> TASK BRIEF:
Return all lines below containing the word "agent".

[Pixel coordinate grounding data]
════════════════════
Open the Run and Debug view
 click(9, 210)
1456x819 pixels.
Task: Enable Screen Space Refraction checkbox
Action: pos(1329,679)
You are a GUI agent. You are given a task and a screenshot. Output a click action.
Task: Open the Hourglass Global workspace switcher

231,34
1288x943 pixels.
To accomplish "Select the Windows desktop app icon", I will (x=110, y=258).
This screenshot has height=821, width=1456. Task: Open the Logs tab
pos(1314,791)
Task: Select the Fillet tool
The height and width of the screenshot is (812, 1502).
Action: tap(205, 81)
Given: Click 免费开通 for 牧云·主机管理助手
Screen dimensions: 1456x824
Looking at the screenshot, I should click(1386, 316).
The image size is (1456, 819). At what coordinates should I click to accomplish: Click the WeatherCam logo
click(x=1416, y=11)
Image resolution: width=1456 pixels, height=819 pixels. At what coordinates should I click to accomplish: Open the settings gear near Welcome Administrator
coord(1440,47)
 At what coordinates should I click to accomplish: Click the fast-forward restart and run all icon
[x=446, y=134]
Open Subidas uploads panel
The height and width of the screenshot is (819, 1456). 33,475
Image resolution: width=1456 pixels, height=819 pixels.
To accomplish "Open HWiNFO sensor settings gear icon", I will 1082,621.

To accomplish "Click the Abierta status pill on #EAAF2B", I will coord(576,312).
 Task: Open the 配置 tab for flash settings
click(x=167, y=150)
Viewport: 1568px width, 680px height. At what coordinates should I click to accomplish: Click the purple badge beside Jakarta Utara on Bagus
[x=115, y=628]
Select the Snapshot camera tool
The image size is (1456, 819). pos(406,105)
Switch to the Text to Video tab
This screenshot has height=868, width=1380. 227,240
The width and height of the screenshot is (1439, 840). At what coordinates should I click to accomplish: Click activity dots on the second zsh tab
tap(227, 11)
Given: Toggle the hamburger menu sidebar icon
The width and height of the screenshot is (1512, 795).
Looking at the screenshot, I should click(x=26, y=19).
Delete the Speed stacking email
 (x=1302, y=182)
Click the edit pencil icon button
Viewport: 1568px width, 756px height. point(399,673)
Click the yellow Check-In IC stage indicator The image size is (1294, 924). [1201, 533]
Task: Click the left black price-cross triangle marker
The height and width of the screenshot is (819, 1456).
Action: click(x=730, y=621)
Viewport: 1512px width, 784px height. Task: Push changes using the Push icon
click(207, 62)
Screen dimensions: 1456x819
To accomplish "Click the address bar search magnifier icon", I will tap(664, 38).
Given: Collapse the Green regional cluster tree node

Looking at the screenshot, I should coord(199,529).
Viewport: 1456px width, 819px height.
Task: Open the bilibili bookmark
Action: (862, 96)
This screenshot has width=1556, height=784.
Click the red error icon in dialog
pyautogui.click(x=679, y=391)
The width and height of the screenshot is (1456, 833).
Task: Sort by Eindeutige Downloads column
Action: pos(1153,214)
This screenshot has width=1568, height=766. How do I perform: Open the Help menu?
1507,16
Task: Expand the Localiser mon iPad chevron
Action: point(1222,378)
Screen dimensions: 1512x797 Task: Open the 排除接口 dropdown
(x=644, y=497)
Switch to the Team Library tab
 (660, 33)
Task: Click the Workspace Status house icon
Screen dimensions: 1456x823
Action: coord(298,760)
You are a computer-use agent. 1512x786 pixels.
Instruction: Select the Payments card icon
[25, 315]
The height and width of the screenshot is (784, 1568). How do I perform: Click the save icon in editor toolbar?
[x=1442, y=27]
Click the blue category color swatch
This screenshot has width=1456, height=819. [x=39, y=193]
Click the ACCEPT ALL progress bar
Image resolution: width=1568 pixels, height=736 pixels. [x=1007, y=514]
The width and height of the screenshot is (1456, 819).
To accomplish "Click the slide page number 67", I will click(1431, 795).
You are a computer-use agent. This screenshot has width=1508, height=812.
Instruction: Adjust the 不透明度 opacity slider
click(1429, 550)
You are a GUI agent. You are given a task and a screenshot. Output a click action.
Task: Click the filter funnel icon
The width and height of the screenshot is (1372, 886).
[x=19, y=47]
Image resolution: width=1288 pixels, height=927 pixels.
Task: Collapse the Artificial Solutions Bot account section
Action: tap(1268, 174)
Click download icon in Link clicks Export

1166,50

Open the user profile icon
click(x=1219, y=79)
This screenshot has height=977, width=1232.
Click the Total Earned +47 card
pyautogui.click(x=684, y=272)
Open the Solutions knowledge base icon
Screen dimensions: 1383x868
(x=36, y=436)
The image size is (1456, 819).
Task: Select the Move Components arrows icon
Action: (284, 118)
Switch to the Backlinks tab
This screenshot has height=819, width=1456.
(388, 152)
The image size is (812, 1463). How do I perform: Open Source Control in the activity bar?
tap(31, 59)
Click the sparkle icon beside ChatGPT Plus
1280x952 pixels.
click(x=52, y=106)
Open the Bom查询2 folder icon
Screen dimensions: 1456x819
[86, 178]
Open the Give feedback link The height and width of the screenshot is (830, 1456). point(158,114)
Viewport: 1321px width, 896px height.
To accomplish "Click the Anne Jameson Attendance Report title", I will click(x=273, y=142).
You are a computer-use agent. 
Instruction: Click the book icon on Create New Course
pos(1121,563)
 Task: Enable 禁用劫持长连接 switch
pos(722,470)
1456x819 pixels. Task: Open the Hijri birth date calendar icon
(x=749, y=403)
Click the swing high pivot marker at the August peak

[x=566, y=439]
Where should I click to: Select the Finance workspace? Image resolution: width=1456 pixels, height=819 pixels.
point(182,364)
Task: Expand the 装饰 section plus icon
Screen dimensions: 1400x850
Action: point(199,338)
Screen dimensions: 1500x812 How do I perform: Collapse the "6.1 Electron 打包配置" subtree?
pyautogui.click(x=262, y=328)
════════════════════
> PROBLEM SOLUTION:
You are a GUI agent. You are given a task and a screenshot. Output a click action.
You are a computer-use agent. 1512x786 pixels.
You are a computer-use agent. This screenshot has width=1508, height=812.
You are a GUI agent. You are given a task and a screenshot. Output a click action.
You are a computer-use agent. 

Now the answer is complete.